Swinburne partners with Nous and Ziplet to re imagine vocational education

Swinburne partners with Nous and Ziplet to re-imagine vocational education

Our Work | Case Study

3 Minute Read

RELATED TOPICS

Share Case Study

Swinburne University of Technology is a world-class university focused on creating impact. Swinburne is committed to transforming education through strong industry engagement, social inclusion, a desire to innovate and a determination to create positive change.

Supporting students to be Future-Ready Learners

As part of its 2025 Strategic Plan – which prepared it for technological disruption, growing expectations from industry, and digitalisation – Swinburne sought to develop Future-Ready Learners: graduates who lead in employability and business creation.

Swinburne aimed to transform its vocational education student experience to strengthen graduate employability and improve student satisfaction and retention. Getting there involved establishing design principles, developing a road map, implementing the transformation, measuring success and activating the student voice.

A road map led to principles with tangible applications

To develop a transformation road map, Swinburne and Nous drew on human-centred design techniques.

Nous facilitated a Skunk Works Innovation Lab, in which more than 80 Swinburne executives, teaching and corporate staff joined an immersive and interactive workshop to build support for the transformation of learning and to document their ideas. The event included a panel session with industry to discuss their expectations, a student panel to explore their experiences and guest speakers who were leading thinkers on vocational education.

Swinburne partners with Nous and Ziplet to re-imagine vocational education

Then during a four-day design sprint, a core team designed, workshopped and defined the future learning experience and expectations for the upcoming design and piloting phases. A future experience prototype was tested with more than 100 staff, students, stakeholders and industry contacts.

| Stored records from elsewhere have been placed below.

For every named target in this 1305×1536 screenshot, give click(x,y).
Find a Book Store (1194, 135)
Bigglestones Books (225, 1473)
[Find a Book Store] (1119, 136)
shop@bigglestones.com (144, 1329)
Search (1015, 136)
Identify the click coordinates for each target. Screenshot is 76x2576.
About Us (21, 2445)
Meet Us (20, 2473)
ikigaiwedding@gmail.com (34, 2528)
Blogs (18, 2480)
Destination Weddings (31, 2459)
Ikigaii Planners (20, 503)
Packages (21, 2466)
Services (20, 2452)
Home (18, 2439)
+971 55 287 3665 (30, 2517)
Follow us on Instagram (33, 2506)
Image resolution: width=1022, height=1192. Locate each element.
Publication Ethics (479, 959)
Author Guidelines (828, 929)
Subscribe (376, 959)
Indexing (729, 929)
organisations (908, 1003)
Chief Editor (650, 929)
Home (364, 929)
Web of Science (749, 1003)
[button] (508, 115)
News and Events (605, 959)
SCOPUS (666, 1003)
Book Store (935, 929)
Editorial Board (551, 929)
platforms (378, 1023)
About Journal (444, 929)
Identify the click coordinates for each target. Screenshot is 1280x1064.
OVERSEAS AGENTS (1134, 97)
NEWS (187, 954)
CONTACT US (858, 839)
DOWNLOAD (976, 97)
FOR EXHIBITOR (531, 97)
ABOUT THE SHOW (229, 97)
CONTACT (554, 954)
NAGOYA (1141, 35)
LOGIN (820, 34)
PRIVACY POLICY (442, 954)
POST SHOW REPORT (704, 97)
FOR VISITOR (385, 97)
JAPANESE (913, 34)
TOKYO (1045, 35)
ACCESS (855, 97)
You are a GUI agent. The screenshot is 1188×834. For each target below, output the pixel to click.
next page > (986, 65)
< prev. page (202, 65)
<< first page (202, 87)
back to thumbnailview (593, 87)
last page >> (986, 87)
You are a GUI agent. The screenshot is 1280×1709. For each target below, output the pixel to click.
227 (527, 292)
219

This led to four design principles for transforming learning, and activities to deliver on them:

  1. Authentic immersion in the real world of work and practice. This involves connecting students to businesses, social enterprises and community projects; as well as placing them in immersive learning environments, such as hospital floors.
  2. A guided, relationship-based learning experience. This involves student success coaches, who are peer and industry mentors that support students to achieve their aspirations.
  3. Engaging with industry to co-design and deliver. This involves partnerships with industry and work readiness training, projects and placements.
  4. Targeted investment in people, processes and technology. This involves investing in training and support to build staff capability, technologies and processes.

To put these principles into action, 40 staff formed working groups to implement 11 projects.

Swinburne used Ziplet to activate student voice and understand the impact of change

Key to success was activating the voice of Swinburne students to validate the projects.

To achieve this, Swinburne used Ziplet (formally Loop), an app-based platform that provides continuous, real-time feedback to education institutions and teachers. Swinburne used Ziplet to gather student views on its transformation in two ways:

  1. Teaching and learning model questions, to achieve formative change in the classroom in line with the transforming education principles
  2. Student experience questions, to measure and understand the impact of broader change, with a handful of questions distributed to each student each term.

Through Ziplet, Swinburne captured student sentiment, measured the impact of change and sourced new ideas for continuous improvement.

More than 75 per cent of students provide regular feedback to Swinburne and their teachers, with more than 65 per cent of teachers actively gathering feedback. Swinburne has gathered responses in hours – rather than weeks or months – due to Ziplet being accessed by students on their phones.

Ziplet data is instantly available to relevant Swinburne leaders or teachers, enabling them to connect with students immediately to understand their concerns or make immediate change. Swinburne can verify, effectively in real-time, the extent to which program changes are helping students be work-ready.

Transformation required a concerted effort

Implementing the transformation required a concerted effort across Swinburne. It involved:

  • targeted investments in the e-learning platform Canvas, staff secondments, professional development, technology and equipment
  • developing critical leaders as champions, aligning vision to strategy and embedding it in development plans
  • developing the workforce, including through delivering roadshows to more than 200 staff and setting and communicating key performance indicators
  • a communications roll-out, including poster campaigns, bulletins, videos and an intranet.

The transformation is improving outcomes for students

By the end of 2019, some 60 per cent of Swinburne’s vocational education courses, amounting to 100 courses, have undergone transformation. This includes courses in justice, business, film, nursing, plumbing and engineering.

Now Swinburne is making progress in delivering on its measures of success: to drive increases in student satisfaction, retention and articulation; graduate employment; employer satisfaction with graduates; and student acquisition.

What you can learn from Swinburne

Engage all stakeholders in the organisation in all stages, supporting people to generate ideas and be active supporters.

Not all ideas will be viable, so use agile models to pilot, evaluate and scale up or discontinue.

As well as helping providers iterate education transformation, activating the student voice is critical to achieving buy-in.

External tools like Ziplet can provide assurance with continuous improvement through activating the voices of students.